Chroniques

par laurent bergnach

récital Karita Mattila
Duparc – Dvořák – Rachmaninov – Saariaho

1 CD Ondine (2007)
ODE 1100-5
récital Karita Mattila | Duparc – Dvořák – Rachmaninov – Saariaho

Parce qu'elle est une des créatrices les plus intéressantes de sa génération, puisque sa musique représente un quart de ce récital proposé à l'Opéra National d'Helsinki à l'automne 2006, accordons d'abord notre attention à Kaija Saariaho, laquelle rappelle la genèse d'une pièce dédiée à sa compatriote, et gravée ici pour la première fois :

« Dès le premier instant, quand nous avons parlé des mélodies, j'ai eu une idée très nette des émotions que j'ai voulu y introduire. Connaissant l'éventail expressif de Karita, j'ai imaginé un ensemble d'images contrastées que j'ai condensées en petits instants forts. Ce qui donne aussi le titre de la suite : Quatre instants. Que les instants soient liés aux visages variés de l'amour provient certainement des sensations que Karita a évoquées sur la scène en interprétant les rôles de différentes femmes amoureuses. […] Reproduire au piano les couleurs qui résonnaient dans mon esprit et exprimer une large échelle d'émotions par des lignes vocales dépouillées ressemblait au travail d'un orfèvre qui, avec sa loupe, fabrique un bijou riche en détails. J'ai écrit pour Karita des miniatures capables de contenir toute la force et toute la sensibilité que j'entends dans son chant. La partie de piano n'est pas un accompagnement mais elle prolonge musicalement le texte qui, souvent achemine simultanément de nombreuses idées musicales. »

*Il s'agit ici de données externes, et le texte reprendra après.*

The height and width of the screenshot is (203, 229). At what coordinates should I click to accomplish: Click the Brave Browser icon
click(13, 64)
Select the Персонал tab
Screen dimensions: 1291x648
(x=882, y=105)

D'abord à la recherche de textes en langue finnoise, la compositrice est revenue à un langage devenu familier, celui d'Amin Maalouf, librettiste de ses opéra L'Amour de loin [lire notre critique du DVD] et Adriana Mater [lire notre chronique du 10 avril 2006]. La création au Théâtre du Châtelet, le 2 avril 2003, fût appréciée de la critique d'alors comme du public d'aujourd'hui. On comprend pourquoi : après cinq chanson de Duparc tout en retenu, ciselées par un beau phrasé, Karita Mattila livre ces Instants dans un climat tendu, voire douloureux, où la voix occupe l'espace. Reconnaissons-le : la maîtrise du français et la justesse font parfois défaut, mais le sens du texte et celui de la nuance compense largement quelques dérapages, prouvant à nouveau qu'une grande carrière à l'opéra permet d'aborder les formes miniatures sans mièvrerie.

Toujours en compagnie du pianiste Martin Katz, la chanteuse poursuit son programme avec des mélodies russes de Rachmaninov et celles, tsiganes, de Dvořák (Opus 55 B.104), passant de climats délicatement introspectifs à d'autres plus expressifs, quoique tendres.